As Michael Lai has said, and let me take it one further...
Blueprints and Wireframes are so named because their entire purpose is to remove connotations of values, weightings, qualities and attributes non-essential to understanding the whole, as a whole, whilst giving balanced, equal importance to each and every detail.
Kind of like the promise and potential of communism.
But instead of red, go with shades of blue, hinting at... blueprints:
Ask your colleagues in the visual design department
If you have a decent relationship with your colleagues at work who do the visual design, they would be the ideal place to start (assuming your workplace is not hostile to sideline projects).
The designers that you dove-tail with are the ones who best know how to take your usual deliverable (wireframes) and take it to the next step. Other organizations, or resources on the web, will generally not do things exactly as your organization does.
Most folks are happy to talk about what they do for a living.
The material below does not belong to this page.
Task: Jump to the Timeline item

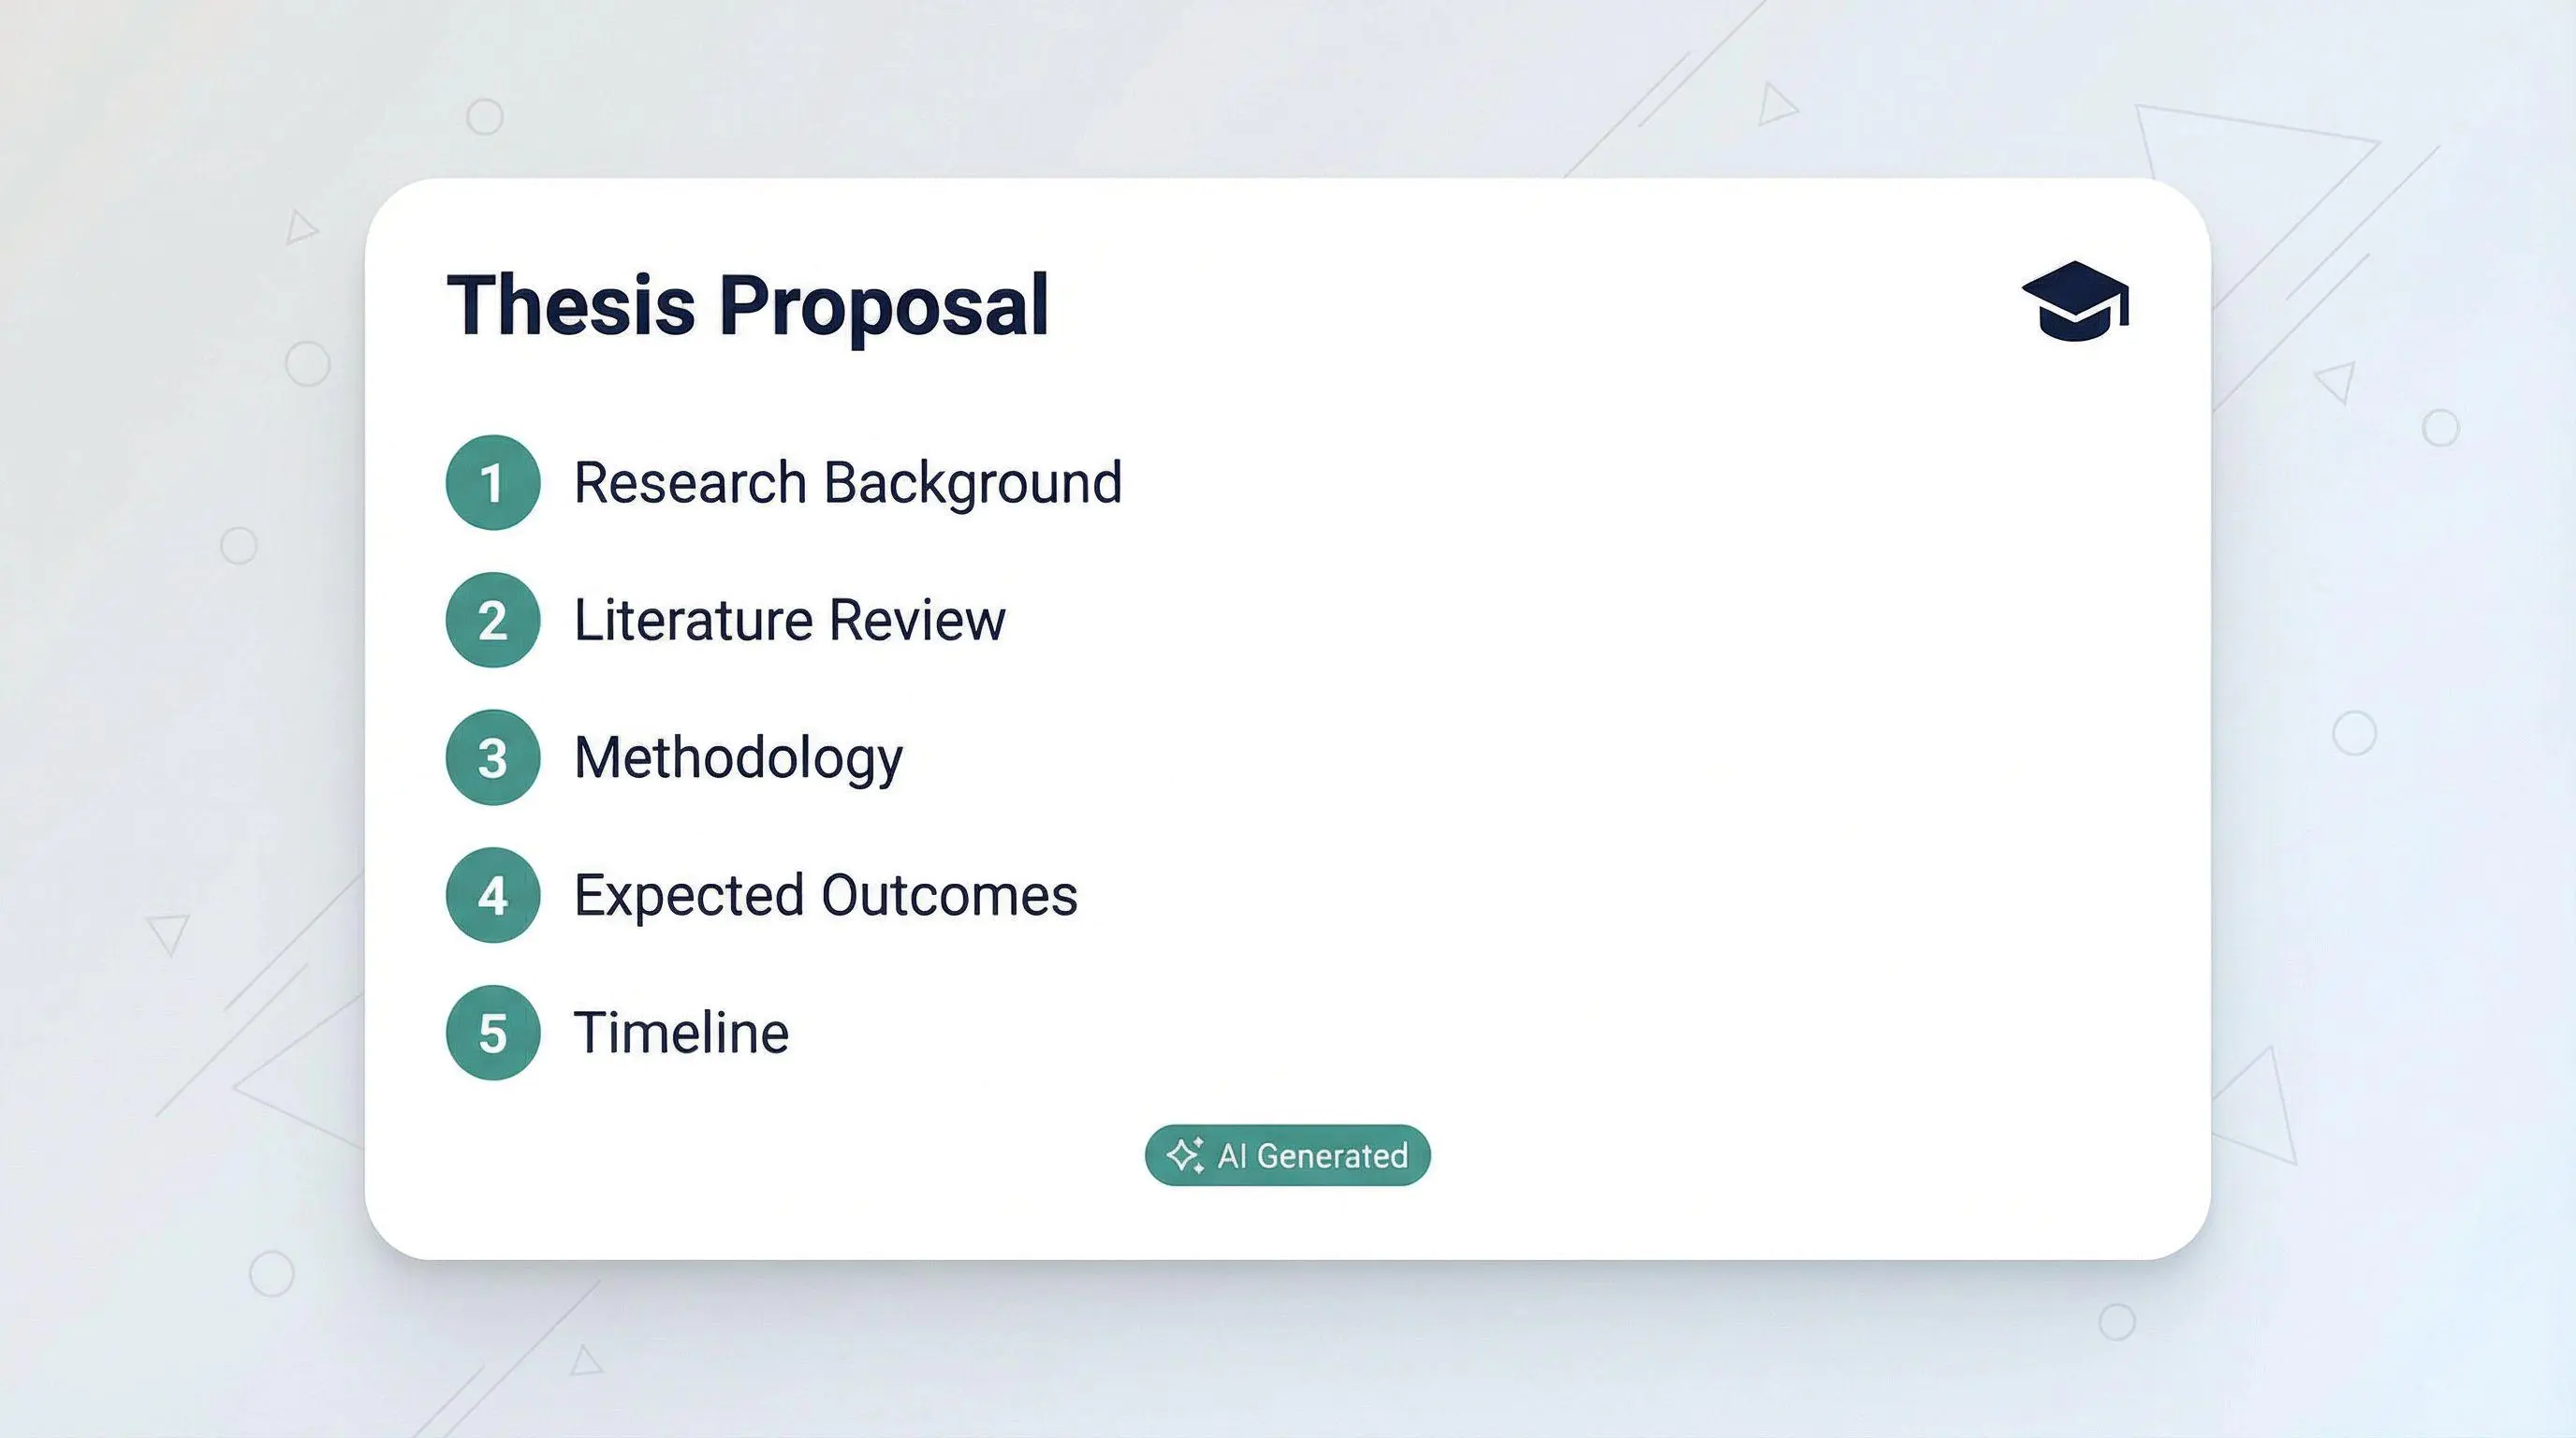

Let a designer or two that you respect there know of your plans, and tell them you’d be interested in hearing their opinions, maybe over lunch.
Just make sure your boss would be OK with it
The caveat is, you want to be sure there is no possibility this will reflect badly on you in your company. Most employers are smart enough not to forbid their technical workers from getting valuable experience in their free time, but some places don’t understand this.
It's not what your company or colleagues want. If it is your job, and it sounds like it is, to liaise with customers to find out their requirements and create initial wire-frames, then the detail that you include in your wire-frames will be driven by the customer.
Your designer should be less precious and always remember that wire-frames that are produced at this stage will always be low-fidelity and they will produce the high definition frames.
There's an advantage to this that your designer and possibly your boss hasn't realised. The more information you can glean up front and include in your wire-frames, the less work the designer has to do to ensure they get the design right and it has a better chance of being right as you are all better informed.